» **Aim of the exercise**
Could you copy each line of the listing that holds "chart"?

» **Data to use**
────────────────────────────────────────
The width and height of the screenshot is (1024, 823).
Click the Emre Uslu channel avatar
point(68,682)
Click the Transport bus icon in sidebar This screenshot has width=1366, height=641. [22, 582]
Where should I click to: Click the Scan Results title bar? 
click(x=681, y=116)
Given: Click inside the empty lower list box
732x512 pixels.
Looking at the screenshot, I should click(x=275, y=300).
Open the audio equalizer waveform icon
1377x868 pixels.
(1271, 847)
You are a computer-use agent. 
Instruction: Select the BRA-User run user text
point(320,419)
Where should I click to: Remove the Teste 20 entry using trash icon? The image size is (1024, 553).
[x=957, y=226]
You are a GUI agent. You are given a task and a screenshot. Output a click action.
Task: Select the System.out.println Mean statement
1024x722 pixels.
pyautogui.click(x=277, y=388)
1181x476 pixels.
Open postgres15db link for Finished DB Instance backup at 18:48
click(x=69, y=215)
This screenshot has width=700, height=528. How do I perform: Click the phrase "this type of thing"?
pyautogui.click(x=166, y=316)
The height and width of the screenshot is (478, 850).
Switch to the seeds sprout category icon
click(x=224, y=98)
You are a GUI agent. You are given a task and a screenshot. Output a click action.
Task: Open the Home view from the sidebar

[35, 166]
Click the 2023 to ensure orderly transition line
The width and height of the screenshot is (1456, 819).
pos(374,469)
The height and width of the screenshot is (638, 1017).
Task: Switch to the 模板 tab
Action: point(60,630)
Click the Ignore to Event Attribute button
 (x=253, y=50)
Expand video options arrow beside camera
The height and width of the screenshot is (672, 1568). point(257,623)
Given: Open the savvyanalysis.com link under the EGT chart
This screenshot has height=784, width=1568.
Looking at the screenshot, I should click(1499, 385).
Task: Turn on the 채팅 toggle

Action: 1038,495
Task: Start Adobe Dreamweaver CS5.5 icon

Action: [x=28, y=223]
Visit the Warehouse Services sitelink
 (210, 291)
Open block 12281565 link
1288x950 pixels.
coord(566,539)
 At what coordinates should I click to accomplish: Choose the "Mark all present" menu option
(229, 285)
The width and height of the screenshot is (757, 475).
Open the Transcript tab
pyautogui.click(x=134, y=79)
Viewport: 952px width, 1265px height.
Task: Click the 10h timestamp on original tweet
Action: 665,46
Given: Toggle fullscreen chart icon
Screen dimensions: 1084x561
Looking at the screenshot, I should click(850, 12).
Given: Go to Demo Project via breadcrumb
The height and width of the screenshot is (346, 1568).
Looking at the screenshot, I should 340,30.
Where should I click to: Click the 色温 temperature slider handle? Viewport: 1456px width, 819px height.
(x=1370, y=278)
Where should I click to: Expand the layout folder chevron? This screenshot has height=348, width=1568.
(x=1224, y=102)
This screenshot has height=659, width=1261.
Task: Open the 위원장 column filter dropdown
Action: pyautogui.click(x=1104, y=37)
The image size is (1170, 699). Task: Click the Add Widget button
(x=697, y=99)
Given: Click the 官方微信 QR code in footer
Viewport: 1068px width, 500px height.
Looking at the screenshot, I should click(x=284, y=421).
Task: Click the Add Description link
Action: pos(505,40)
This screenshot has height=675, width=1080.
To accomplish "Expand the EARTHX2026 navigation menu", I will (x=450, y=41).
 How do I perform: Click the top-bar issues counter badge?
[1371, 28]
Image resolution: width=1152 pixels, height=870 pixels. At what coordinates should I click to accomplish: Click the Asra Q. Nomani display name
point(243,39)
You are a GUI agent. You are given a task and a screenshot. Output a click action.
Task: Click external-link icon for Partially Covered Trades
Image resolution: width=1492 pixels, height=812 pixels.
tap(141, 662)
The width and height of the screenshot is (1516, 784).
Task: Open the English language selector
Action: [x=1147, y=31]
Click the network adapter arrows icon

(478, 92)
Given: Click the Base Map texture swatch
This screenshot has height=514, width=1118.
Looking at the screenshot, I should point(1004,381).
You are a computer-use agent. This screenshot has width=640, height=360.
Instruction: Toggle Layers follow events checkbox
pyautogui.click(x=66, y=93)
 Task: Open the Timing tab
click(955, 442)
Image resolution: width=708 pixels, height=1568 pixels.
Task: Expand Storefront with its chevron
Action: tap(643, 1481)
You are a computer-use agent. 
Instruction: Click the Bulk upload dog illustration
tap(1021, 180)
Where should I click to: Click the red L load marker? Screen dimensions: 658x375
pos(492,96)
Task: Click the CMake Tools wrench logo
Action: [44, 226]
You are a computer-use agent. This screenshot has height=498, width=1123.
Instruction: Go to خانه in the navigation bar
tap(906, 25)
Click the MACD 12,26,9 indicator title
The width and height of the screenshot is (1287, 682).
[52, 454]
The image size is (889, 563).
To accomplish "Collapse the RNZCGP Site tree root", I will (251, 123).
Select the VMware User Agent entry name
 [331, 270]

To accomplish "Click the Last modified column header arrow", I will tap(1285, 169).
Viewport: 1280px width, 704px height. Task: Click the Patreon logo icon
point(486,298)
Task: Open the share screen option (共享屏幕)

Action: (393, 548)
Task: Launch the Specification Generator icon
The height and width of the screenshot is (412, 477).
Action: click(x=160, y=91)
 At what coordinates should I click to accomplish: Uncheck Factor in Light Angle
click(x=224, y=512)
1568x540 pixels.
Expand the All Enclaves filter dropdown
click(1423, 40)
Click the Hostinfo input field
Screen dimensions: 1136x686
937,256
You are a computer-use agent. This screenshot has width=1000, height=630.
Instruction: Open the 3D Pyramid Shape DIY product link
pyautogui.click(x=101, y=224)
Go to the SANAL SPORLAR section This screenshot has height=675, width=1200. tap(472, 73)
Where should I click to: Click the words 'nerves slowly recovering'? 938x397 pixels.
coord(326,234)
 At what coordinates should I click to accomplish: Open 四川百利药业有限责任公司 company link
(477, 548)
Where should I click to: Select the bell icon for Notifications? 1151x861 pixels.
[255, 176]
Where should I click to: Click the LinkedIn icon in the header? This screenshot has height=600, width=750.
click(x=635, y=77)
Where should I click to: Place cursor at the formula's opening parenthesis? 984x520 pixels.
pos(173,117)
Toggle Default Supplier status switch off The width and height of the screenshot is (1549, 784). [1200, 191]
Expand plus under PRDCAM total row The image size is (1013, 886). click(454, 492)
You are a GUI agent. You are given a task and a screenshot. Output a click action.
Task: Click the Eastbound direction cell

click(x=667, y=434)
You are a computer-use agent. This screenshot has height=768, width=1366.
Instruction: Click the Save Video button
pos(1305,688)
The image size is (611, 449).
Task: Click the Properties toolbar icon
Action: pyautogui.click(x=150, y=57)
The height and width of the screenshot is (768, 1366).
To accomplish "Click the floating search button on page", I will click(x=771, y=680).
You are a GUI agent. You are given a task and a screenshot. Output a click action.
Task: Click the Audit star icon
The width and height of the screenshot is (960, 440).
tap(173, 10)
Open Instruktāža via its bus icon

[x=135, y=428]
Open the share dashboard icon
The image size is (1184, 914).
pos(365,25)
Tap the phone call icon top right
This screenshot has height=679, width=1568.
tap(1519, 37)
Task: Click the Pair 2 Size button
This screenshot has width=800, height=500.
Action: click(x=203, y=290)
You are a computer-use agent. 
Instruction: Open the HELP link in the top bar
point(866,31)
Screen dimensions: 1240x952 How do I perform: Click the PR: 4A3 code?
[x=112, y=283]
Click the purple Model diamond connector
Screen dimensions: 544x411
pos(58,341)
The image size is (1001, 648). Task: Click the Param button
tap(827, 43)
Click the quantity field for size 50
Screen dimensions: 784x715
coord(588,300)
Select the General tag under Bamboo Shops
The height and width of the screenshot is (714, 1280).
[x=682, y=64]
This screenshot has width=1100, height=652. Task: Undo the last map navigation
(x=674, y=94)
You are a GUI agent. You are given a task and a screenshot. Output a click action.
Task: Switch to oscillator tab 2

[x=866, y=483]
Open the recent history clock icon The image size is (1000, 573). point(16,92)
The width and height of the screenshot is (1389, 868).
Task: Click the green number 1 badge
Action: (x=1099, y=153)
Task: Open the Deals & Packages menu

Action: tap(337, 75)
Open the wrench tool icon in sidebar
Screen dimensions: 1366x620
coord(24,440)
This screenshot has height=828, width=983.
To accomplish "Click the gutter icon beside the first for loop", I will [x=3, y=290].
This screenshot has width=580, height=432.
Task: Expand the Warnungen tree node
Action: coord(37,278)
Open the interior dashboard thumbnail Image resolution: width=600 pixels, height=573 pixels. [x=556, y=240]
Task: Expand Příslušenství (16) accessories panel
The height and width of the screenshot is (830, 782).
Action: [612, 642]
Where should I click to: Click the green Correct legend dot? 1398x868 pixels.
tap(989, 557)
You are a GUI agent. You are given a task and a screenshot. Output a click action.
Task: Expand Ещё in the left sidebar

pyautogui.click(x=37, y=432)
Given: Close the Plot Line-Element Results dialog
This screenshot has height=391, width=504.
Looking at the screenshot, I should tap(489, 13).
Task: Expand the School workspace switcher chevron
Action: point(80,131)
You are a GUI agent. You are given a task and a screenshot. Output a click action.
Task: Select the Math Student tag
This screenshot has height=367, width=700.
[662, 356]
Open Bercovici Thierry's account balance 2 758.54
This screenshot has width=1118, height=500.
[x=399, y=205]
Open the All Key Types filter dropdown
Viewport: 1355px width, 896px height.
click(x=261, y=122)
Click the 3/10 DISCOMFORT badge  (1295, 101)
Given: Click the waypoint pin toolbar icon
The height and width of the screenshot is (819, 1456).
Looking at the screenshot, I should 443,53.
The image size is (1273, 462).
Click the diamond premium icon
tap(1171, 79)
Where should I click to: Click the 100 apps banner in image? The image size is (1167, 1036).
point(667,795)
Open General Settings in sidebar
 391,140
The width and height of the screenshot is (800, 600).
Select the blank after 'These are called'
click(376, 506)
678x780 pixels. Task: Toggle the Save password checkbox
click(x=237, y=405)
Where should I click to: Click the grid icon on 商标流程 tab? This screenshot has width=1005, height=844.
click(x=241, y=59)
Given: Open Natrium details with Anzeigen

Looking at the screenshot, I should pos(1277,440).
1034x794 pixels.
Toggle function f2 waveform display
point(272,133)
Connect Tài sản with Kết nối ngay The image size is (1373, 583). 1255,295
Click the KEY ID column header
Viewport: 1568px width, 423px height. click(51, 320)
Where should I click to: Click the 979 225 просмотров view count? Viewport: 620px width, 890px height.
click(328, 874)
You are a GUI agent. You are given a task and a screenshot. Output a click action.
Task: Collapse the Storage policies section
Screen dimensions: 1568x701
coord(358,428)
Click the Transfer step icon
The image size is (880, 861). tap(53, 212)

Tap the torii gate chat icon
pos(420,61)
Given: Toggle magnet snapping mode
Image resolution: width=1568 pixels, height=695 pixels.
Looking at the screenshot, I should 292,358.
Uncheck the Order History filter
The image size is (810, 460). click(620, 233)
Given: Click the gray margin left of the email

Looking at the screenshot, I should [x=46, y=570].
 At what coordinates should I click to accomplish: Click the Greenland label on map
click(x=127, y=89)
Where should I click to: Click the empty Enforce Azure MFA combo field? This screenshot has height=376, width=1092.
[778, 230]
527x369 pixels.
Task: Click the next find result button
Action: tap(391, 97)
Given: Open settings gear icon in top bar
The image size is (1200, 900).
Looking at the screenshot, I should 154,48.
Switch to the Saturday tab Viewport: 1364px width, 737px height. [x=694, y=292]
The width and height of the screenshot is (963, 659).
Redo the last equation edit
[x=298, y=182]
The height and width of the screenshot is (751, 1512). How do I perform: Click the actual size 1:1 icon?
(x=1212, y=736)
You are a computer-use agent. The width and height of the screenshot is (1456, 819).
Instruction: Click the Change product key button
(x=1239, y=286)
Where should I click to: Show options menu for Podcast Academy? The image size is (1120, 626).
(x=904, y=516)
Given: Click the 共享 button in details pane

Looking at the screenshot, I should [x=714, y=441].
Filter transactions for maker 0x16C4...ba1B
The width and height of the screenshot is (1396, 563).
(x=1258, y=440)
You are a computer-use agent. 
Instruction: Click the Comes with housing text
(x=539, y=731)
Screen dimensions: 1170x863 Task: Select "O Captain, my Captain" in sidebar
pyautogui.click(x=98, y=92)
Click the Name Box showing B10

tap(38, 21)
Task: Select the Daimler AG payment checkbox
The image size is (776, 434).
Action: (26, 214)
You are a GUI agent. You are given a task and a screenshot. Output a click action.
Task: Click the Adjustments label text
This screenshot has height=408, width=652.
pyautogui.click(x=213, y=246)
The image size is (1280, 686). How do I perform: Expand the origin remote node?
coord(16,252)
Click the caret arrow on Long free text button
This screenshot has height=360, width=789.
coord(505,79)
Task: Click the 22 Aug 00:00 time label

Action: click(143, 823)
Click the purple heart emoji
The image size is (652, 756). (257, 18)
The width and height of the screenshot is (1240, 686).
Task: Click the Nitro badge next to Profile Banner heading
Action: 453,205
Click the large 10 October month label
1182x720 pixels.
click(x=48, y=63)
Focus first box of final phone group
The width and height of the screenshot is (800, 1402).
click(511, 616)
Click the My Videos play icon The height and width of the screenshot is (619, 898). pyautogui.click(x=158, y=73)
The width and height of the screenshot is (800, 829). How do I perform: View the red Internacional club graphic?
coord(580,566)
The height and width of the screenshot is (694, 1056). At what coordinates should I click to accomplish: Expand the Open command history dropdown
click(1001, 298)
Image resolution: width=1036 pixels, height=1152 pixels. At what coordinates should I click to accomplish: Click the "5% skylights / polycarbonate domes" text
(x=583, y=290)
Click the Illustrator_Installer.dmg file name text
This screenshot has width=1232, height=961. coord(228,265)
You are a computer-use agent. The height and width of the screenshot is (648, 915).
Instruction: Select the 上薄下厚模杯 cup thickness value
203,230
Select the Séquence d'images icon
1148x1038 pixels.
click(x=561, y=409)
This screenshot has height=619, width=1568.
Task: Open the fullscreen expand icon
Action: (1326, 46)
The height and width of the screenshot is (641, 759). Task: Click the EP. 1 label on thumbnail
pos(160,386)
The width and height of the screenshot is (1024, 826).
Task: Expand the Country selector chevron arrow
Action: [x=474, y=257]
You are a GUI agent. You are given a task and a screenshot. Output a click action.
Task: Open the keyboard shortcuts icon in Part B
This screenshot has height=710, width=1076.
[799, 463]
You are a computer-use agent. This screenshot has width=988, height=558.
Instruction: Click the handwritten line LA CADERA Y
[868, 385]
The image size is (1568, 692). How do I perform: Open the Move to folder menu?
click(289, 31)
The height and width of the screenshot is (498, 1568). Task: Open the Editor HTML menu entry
────────────────────────────────────────
» **Task result**
Given: Open the savvyanalysis.com link under the EGT chart
Given: Toggle fullscreen chart icon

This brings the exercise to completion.